§ WORK TASK:
Print each line from the start of the records below up through the line where "Given: Bookmark this page with star icon" is found, exactly as given.

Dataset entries
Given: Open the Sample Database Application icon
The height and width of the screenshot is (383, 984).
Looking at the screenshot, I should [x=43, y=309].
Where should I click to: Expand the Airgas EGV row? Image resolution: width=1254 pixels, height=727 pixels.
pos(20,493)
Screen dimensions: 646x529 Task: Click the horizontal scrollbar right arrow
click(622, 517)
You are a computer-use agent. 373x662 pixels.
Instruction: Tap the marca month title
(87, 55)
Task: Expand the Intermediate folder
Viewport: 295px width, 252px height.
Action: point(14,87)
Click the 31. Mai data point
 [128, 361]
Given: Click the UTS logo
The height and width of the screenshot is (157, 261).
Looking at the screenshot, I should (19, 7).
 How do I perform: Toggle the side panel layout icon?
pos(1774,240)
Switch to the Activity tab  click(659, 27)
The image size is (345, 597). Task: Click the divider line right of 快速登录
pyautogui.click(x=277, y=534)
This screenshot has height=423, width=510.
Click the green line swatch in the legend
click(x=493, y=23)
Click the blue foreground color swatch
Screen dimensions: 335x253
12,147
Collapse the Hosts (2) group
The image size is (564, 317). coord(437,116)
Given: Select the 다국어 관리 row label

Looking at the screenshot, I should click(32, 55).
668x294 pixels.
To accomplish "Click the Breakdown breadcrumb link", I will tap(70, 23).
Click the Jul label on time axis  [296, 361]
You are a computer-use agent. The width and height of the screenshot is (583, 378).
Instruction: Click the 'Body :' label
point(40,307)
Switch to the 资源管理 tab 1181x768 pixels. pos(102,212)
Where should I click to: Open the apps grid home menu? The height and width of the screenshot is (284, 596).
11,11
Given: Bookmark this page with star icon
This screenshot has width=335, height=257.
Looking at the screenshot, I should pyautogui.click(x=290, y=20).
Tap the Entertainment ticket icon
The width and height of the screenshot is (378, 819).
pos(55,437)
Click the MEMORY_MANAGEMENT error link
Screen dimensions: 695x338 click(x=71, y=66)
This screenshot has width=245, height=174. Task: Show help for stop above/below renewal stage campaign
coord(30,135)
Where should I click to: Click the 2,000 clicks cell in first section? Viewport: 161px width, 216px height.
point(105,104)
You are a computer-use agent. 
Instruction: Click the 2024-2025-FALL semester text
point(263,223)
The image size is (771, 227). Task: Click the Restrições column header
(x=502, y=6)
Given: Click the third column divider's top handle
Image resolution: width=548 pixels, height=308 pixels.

§ PROBLEM SOLUTION:
Given: Open the Sample Database Application icon
The height and width of the screenshot is (383, 984).
Looking at the screenshot, I should [x=43, y=309].
Where should I click to: Expand the Airgas EGV row? Image resolution: width=1254 pixels, height=727 pixels.
pos(20,493)
Screen dimensions: 646x529 Task: Click the horizontal scrollbar right arrow
click(622, 517)
You are a computer-use agent. 373x662 pixels.
Instruction: Tap the marca month title
(87, 55)
Task: Expand the Intermediate folder
Viewport: 295px width, 252px height.
Action: point(14,87)
Click the 31. Mai data point
 [128, 361]
Given: Click the UTS logo
The height and width of the screenshot is (157, 261).
Looking at the screenshot, I should (19, 7).
 How do I perform: Toggle the side panel layout icon?
pos(1774,240)
Switch to the Activity tab  click(659, 27)
The image size is (345, 597). Task: Click the divider line right of 快速登录
pyautogui.click(x=277, y=534)
This screenshot has height=423, width=510.
Click the green line swatch in the legend
click(x=493, y=23)
Click the blue foreground color swatch
Screen dimensions: 335x253
12,147
Collapse the Hosts (2) group
The image size is (564, 317). coord(437,116)
Given: Select the 다국어 관리 row label

Looking at the screenshot, I should click(32, 55).
668x294 pixels.
To accomplish "Click the Breakdown breadcrumb link", I will tap(70, 23).
Click the Jul label on time axis  [296, 361]
You are a computer-use agent. The width and height of the screenshot is (583, 378).
Instruction: Click the 'Body :' label
point(40,307)
Switch to the 资源管理 tab 1181x768 pixels. pos(102,212)
Where should I click to: Open the apps grid home menu? The height and width of the screenshot is (284, 596).
11,11
Given: Bookmark this page with star icon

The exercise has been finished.